Raw data:
start
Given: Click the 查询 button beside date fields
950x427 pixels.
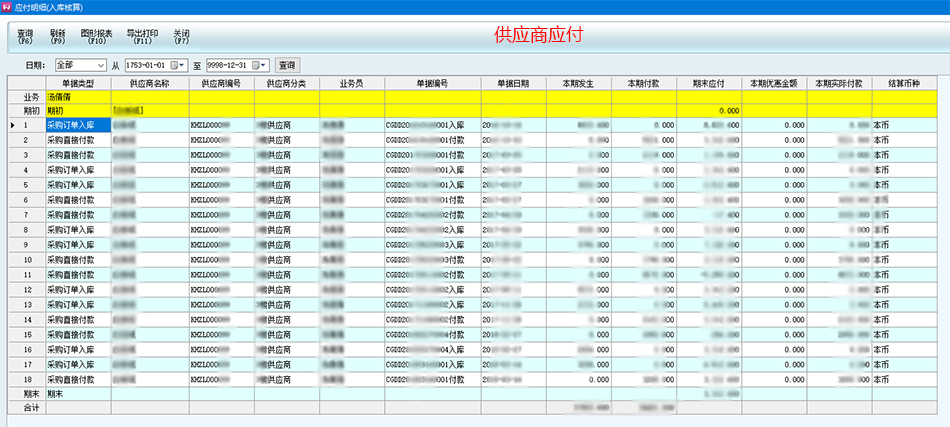Looking at the screenshot, I should [x=287, y=65].
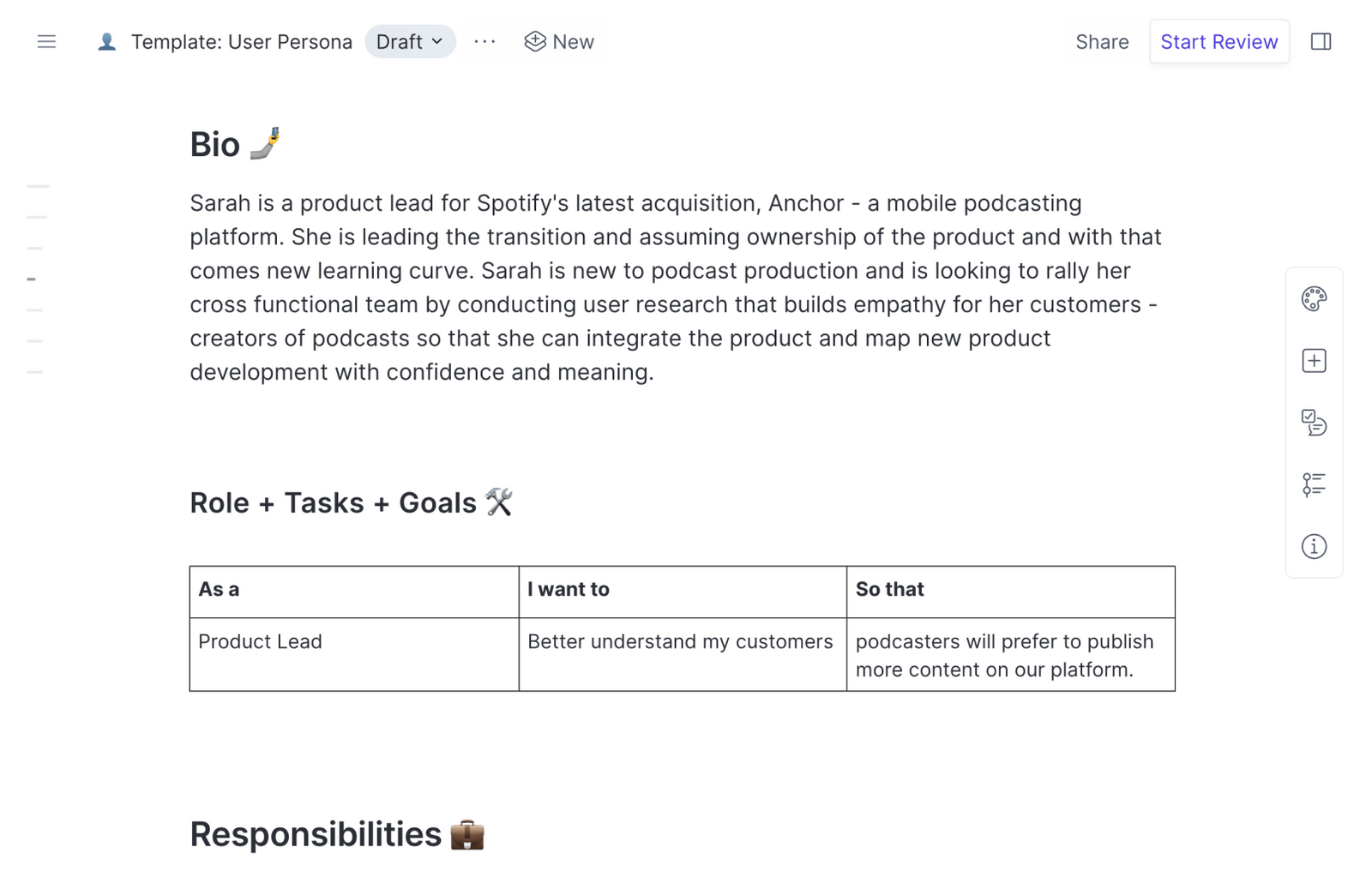The width and height of the screenshot is (1372, 877).
Task: Open the document outline icon
Action: [x=1314, y=484]
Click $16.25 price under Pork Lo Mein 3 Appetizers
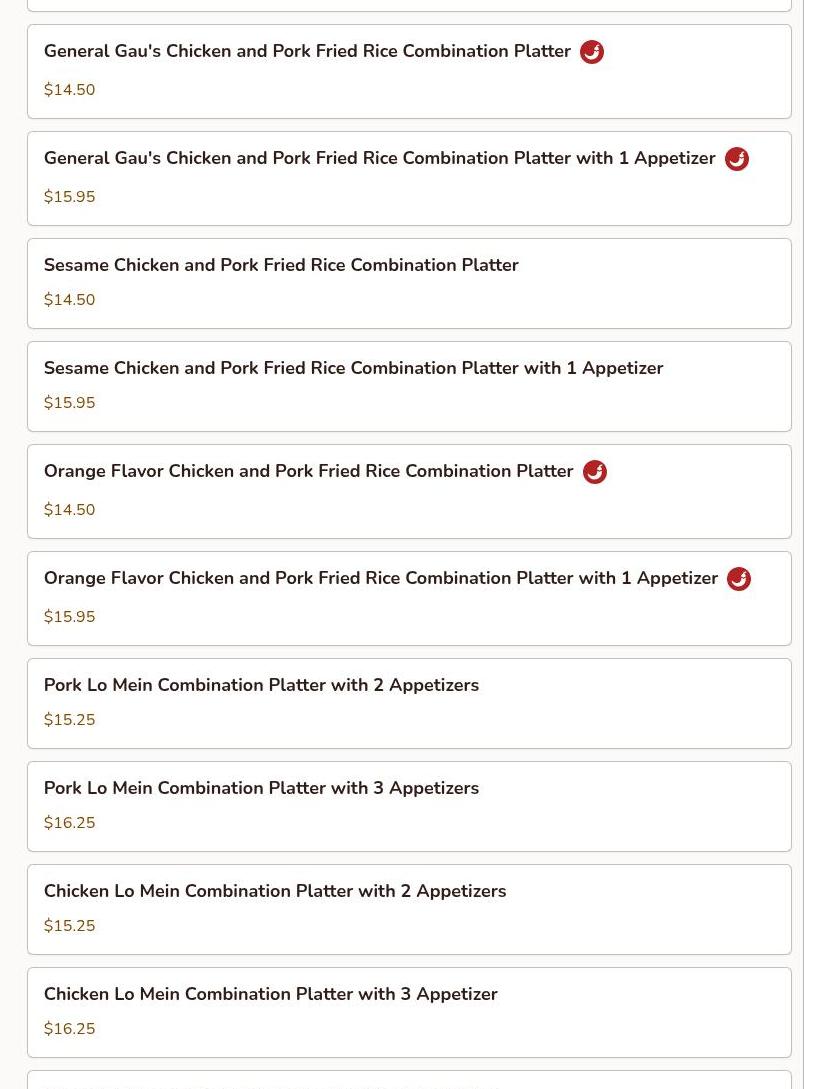824x1089 pixels. (x=70, y=823)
end
Instructions to follow:
Can you pull every line of text out of the data above, word for word, leaving the pictures out?

Answer for the task:
Given: Click the 查询 button beside date fields
950x427 pixels.
Looking at the screenshot, I should [x=287, y=65].
The width and height of the screenshot is (1372, 877).
Task: Open the document outline icon
Action: [x=1314, y=484]
Click $16.25 price under Pork Lo Mein 3 Appetizers
824x1089 pixels. (x=70, y=823)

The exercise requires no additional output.